ObjectiveTo explore the effects of burn ward cleaning methods on multi-drug resistant bacteria infection, in order to improve and optimize the cleaning process and method. MethodsFrom November 2012 to October 2013, the cleaning and disinfection methods in our burn wards were regarded as the traditional cleaning methods, and from November 2013 to October 2014, the cleaning and disinfection methods were called the improved cleaning methods (new system cleaning methods). By retrospective analysis, we compared the infection rates of multi-drug resistant bacteria before and after the implementation of the new system cleaning methods. ResultsNew system methods were used in the ward environment cleaning and disinfection. The infection rate of multi-drug resistant bacteria before and after the implementation of the new system cleaning methods were 12.414‰ and 5.922‰ respectively.

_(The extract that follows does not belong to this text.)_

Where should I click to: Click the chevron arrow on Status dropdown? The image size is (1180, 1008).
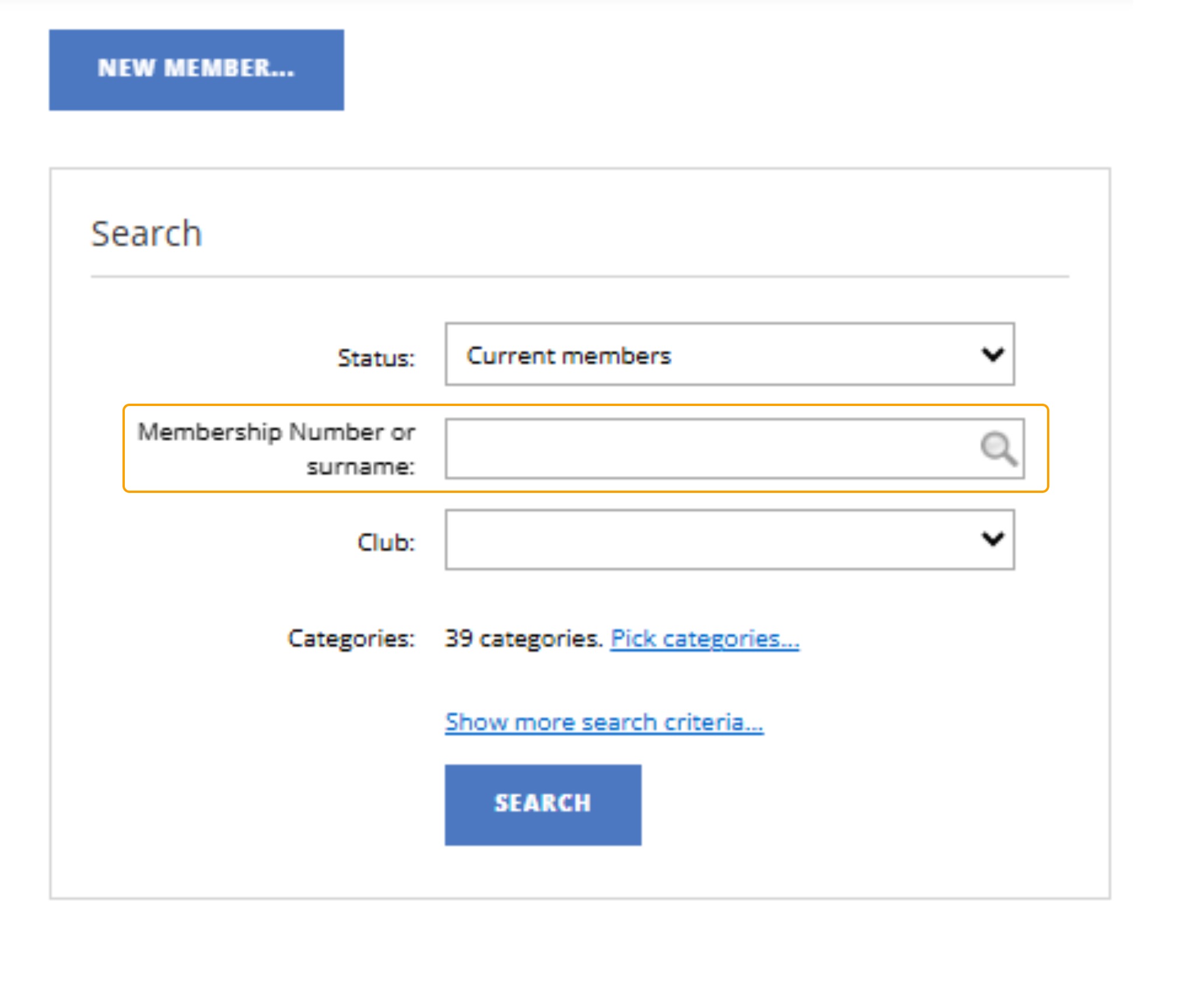tap(992, 355)
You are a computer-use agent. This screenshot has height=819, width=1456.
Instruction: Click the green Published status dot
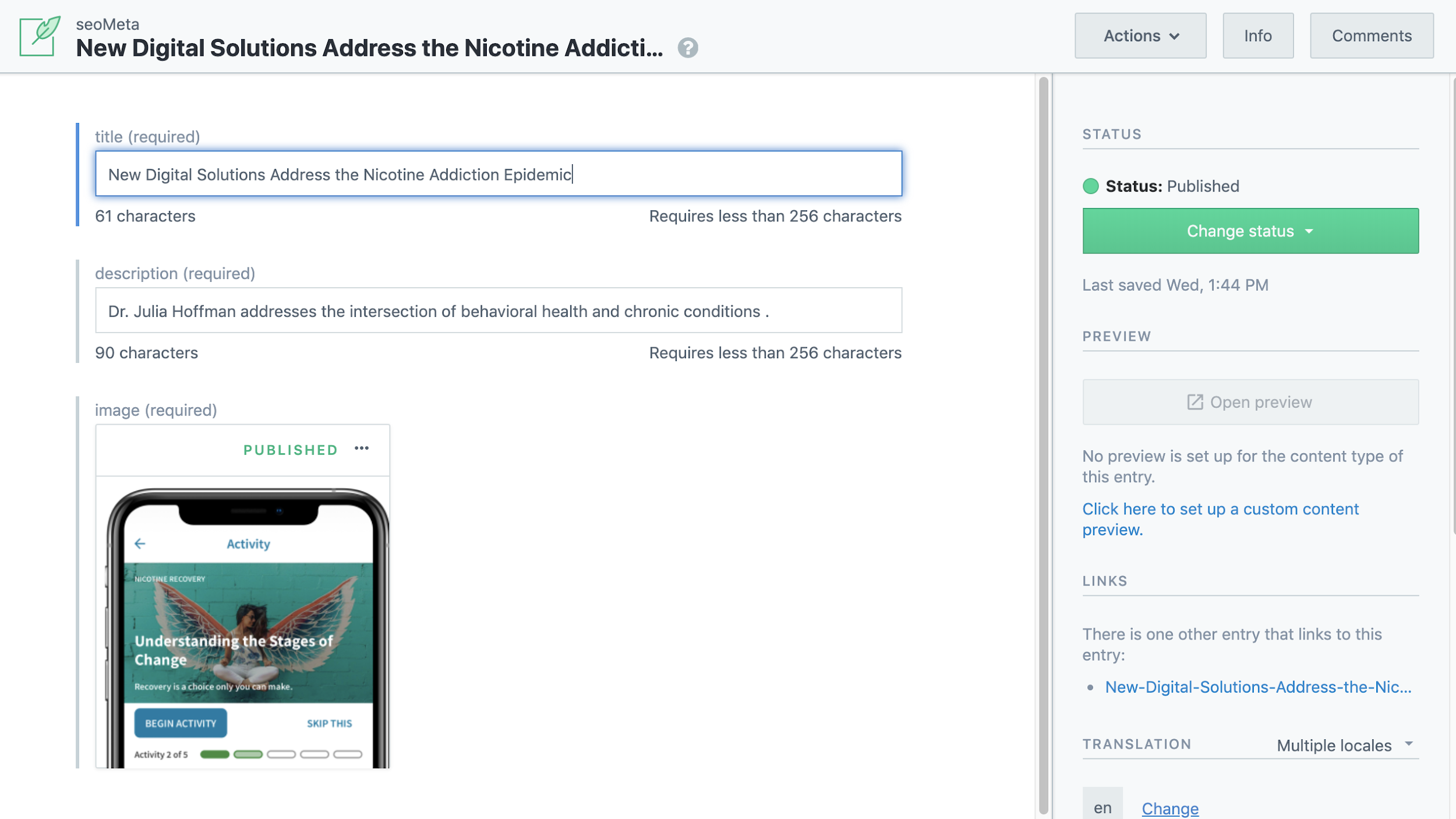1090,186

The methicillin resistant Staphylococcus aureus infection rate was 7.286‰ and 3.718‰, and the carbon-resistant Pseudomonas aeruginosa infection rate was 2.699‰ and 0.689‰. Both differences were significant (P < 0.05). The carbon-resistant Acinetobacter baumanii infection rate was 2.429‰ and 1.515‰ before and after the implementation of the new methods with no significant difference (P > 0.05). ConclusionAdopting new system to carry out cleaning can effectively reduce the infection rate of multi-drug resistant bacteria in the burn ward, and it is worthy of clinical popularization and application.